Task description → Return, word for word, the part of the passage below on ballads and Malory's Merlin starting at "Part of the" and ending at "of contrary traditions.".
Start of Passage provided
Part of the interest of the ballads
that have come down to us is their sense of a Christian perspective overlying a
much older view of things. Thus, for
instance, in The Wife of Usher’s Well we
have the Martinmass and the tree of Paradise ,
but also a sense of ancient sacred wells, and pagan nature curses. And Malory’s Merlin is a similarly
interesting blend of contrary traditions.
Merlin
appears within a page or two of Le Morte
Darthur to sort out King Uther’s problems: ‘”Well, my lord,” said Sir
Ulfius, “I shall seek Merlin, and he shall do you remedy…”’
This
abrupt reference without explanation is similar to the introduction of John the
Baptist into Mark’s Gospel. And for much
the same reason; in each case the narrator can assume pre-existing familiarity
with the subject matter on the part of his audience. Malory from time to time comments “as it
says in the French book”, thus highlighting his own role as collator of a range
of diverse material. In Merlin’s case,
Malory could draw on the French Suite de
Merlin and on Geoffrey of Monmouth, giving the wizard a long ancestry back
into a pagan past.
End of Passage provided
Start of Dataset excerpt
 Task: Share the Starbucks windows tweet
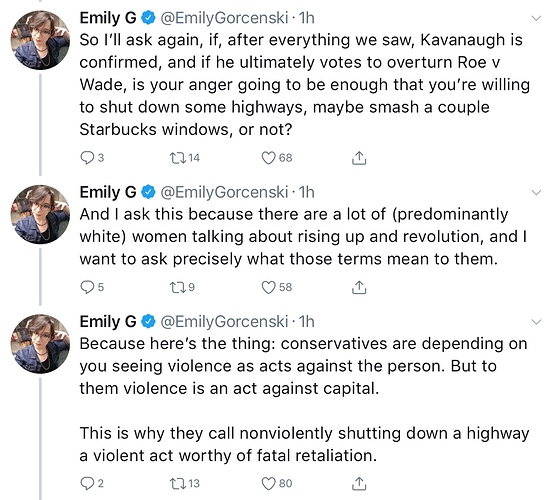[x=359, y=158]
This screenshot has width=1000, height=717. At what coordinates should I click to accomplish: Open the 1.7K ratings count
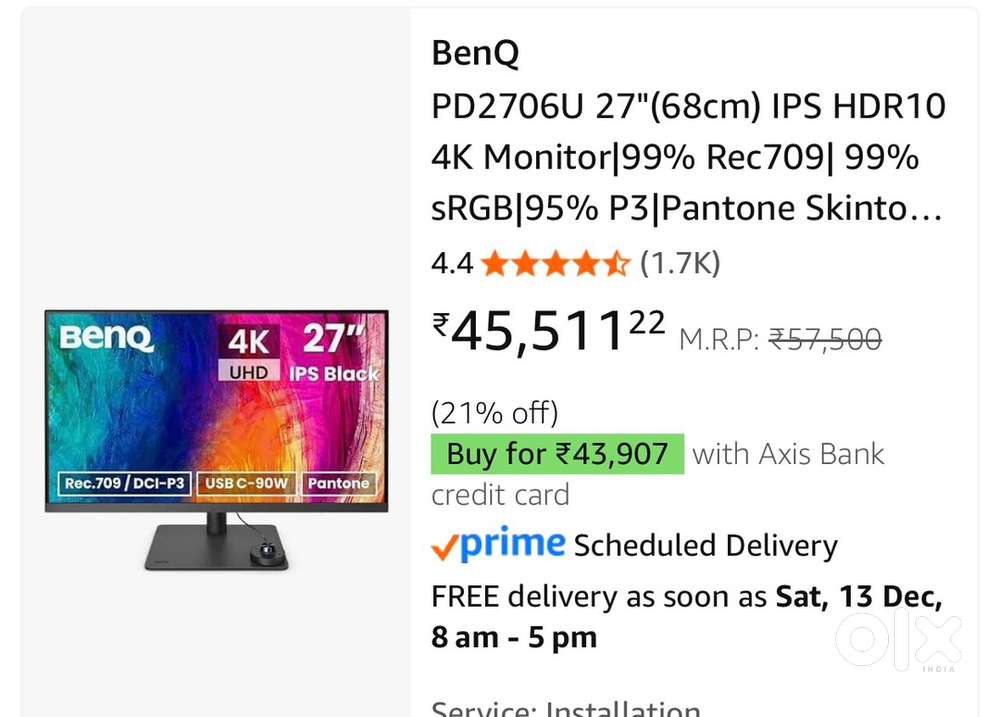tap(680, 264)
End of Dataset excerpt
Output of the exercise →
Part of the interest of the ballads
that have come down to us is their sense of a Christian perspective overlying a
much older view of things. Thus, for
instance, in The Wife of Usher’s Well we
have the Martinmass and the tree of Paradise ,
but also a sense of ancient sacred wells, and pagan nature curses. And Malory’s Merlin is a similarly
interesting blend of contrary traditions.